─── Material supplied

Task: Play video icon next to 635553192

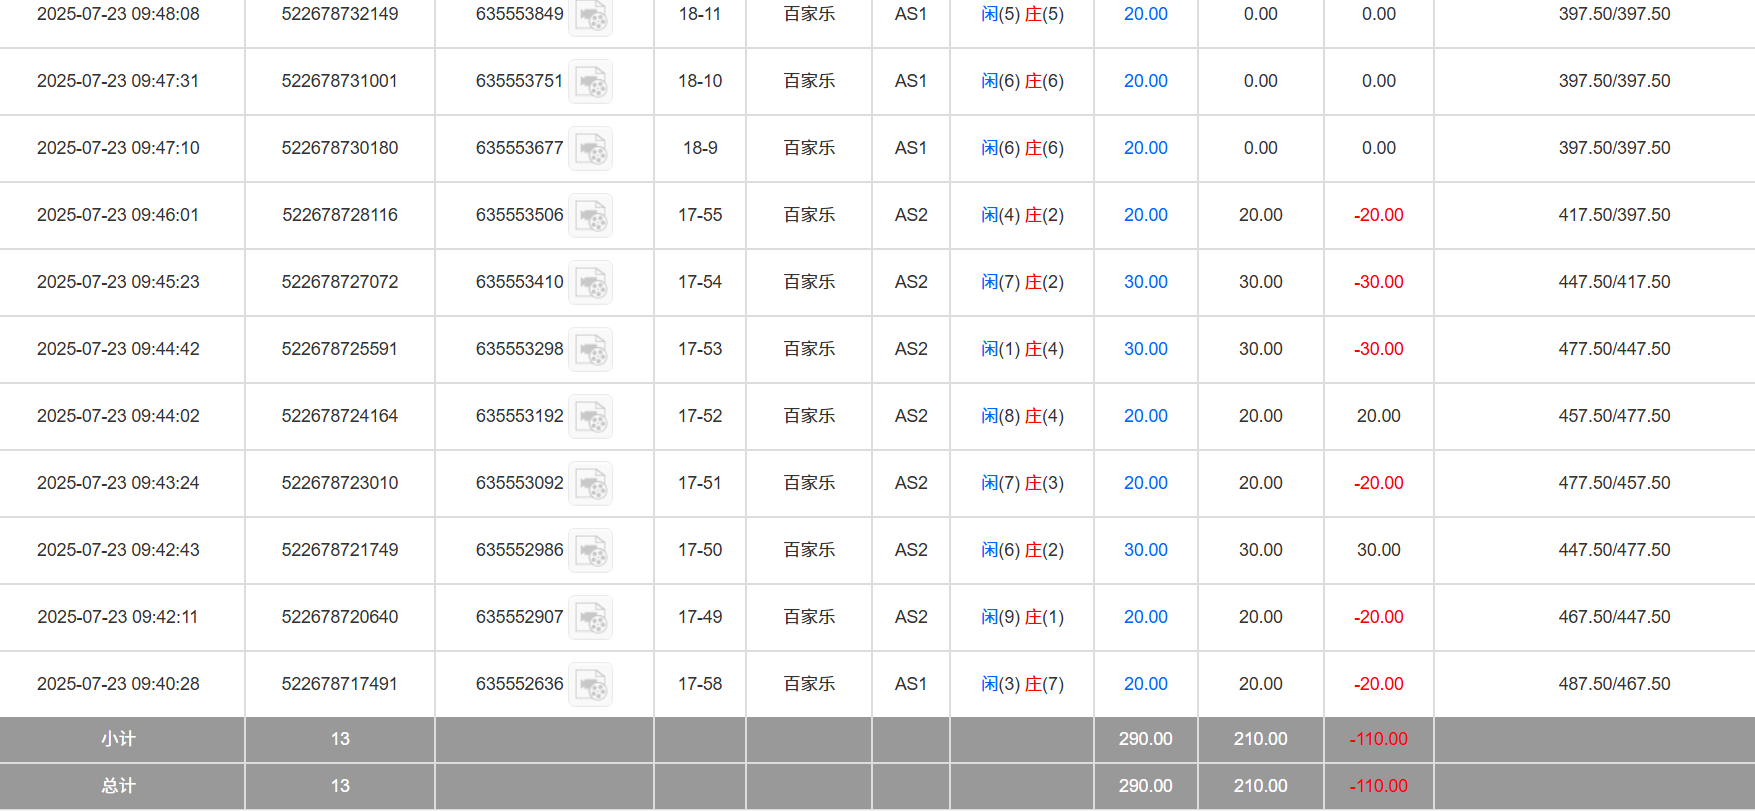Action: [x=591, y=417]
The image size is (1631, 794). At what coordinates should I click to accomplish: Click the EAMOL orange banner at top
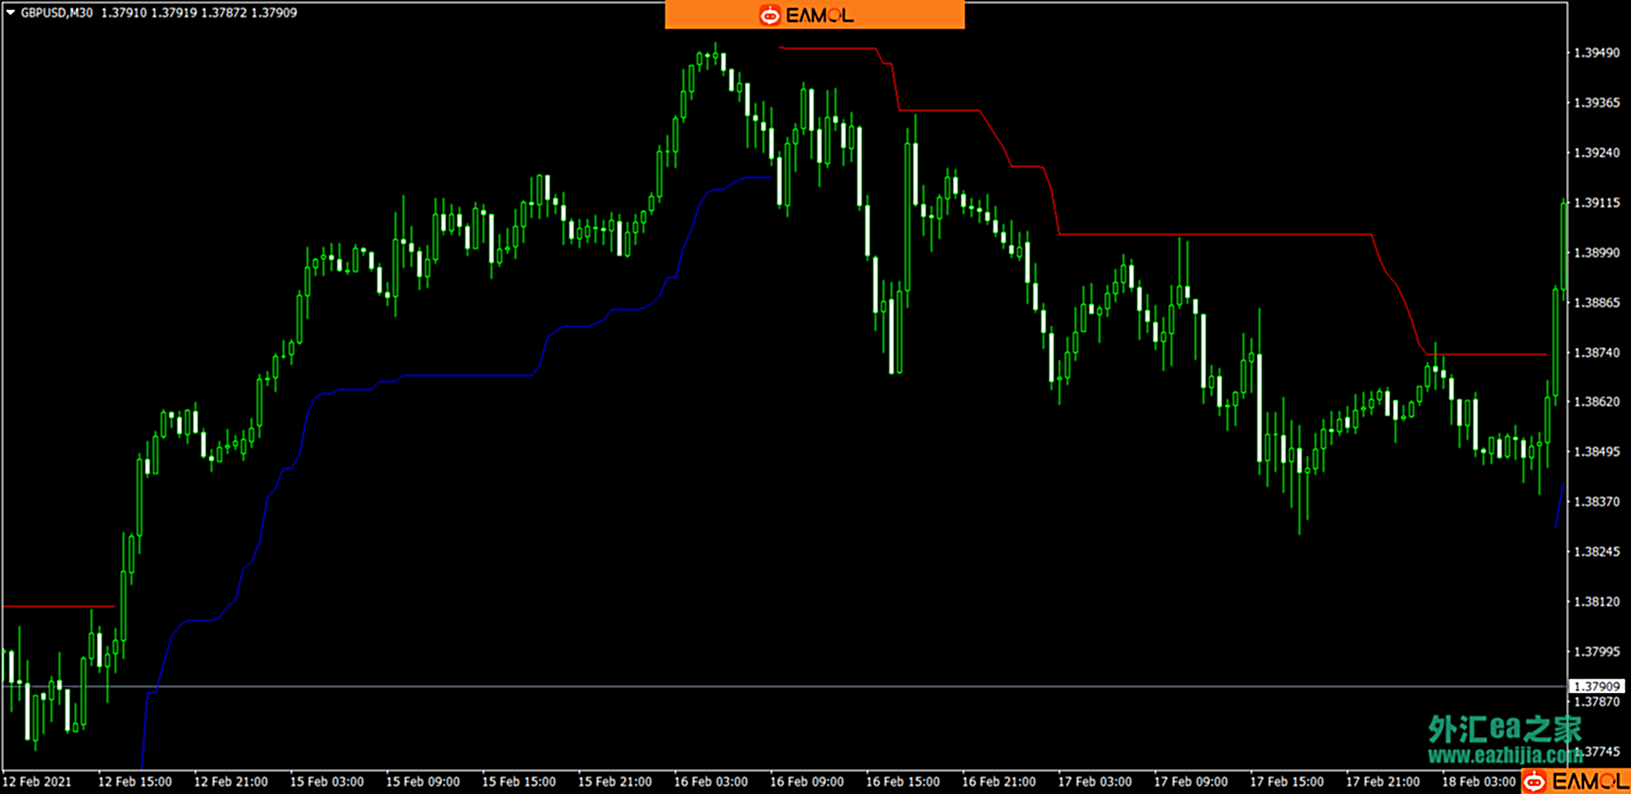click(815, 15)
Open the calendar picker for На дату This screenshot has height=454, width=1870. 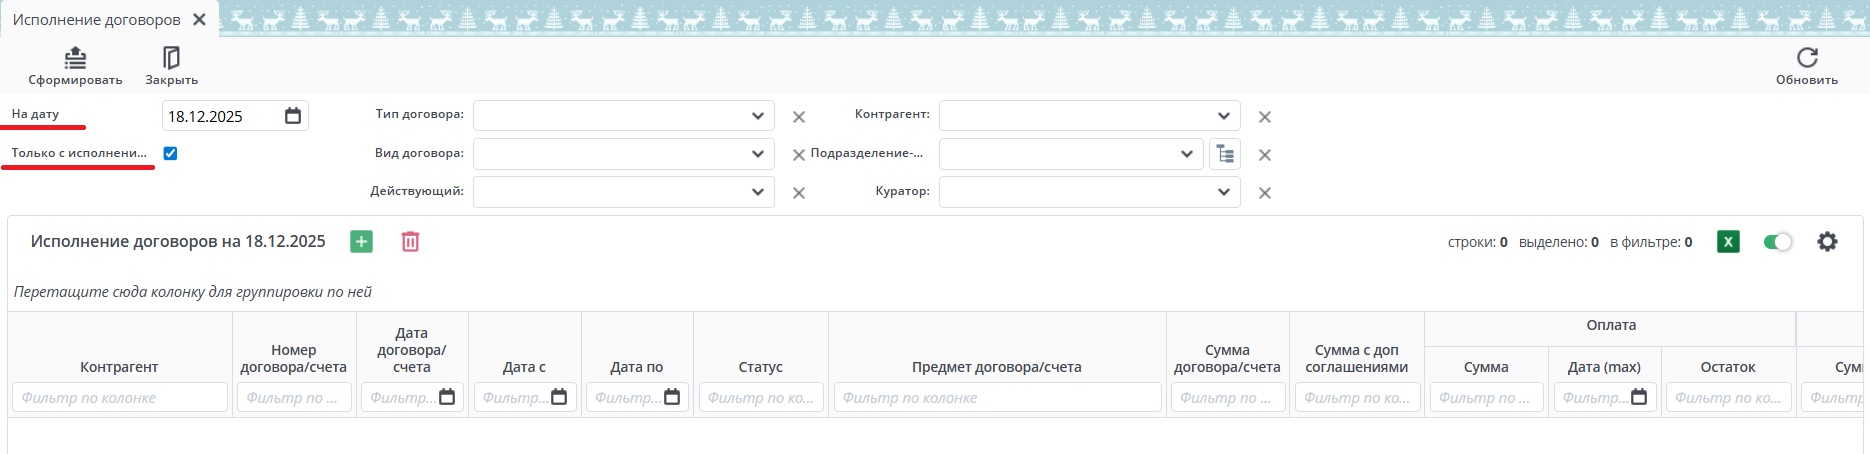pos(293,116)
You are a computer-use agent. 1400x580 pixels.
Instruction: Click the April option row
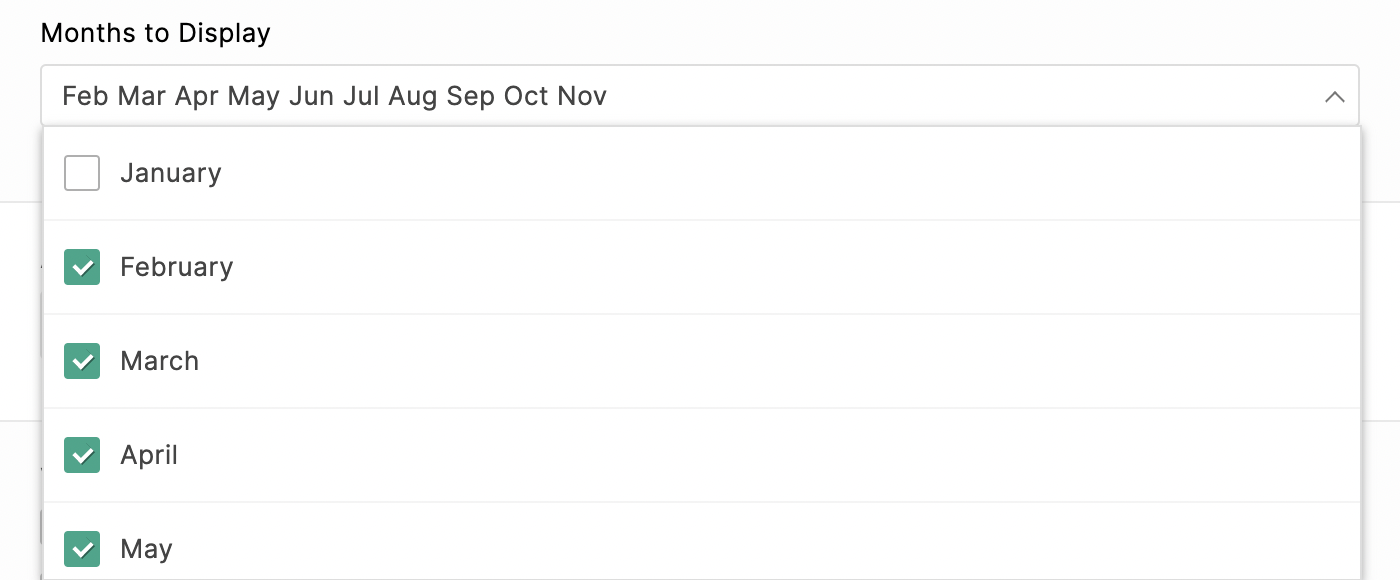(x=400, y=455)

──────

Output, exactly and with no pictures, every line from the one that contains "You are a computer-use" through the final line of the entries.

You are a computer-use agent. 1400x580 pixels.
Instruction: Click the April option row
(x=400, y=455)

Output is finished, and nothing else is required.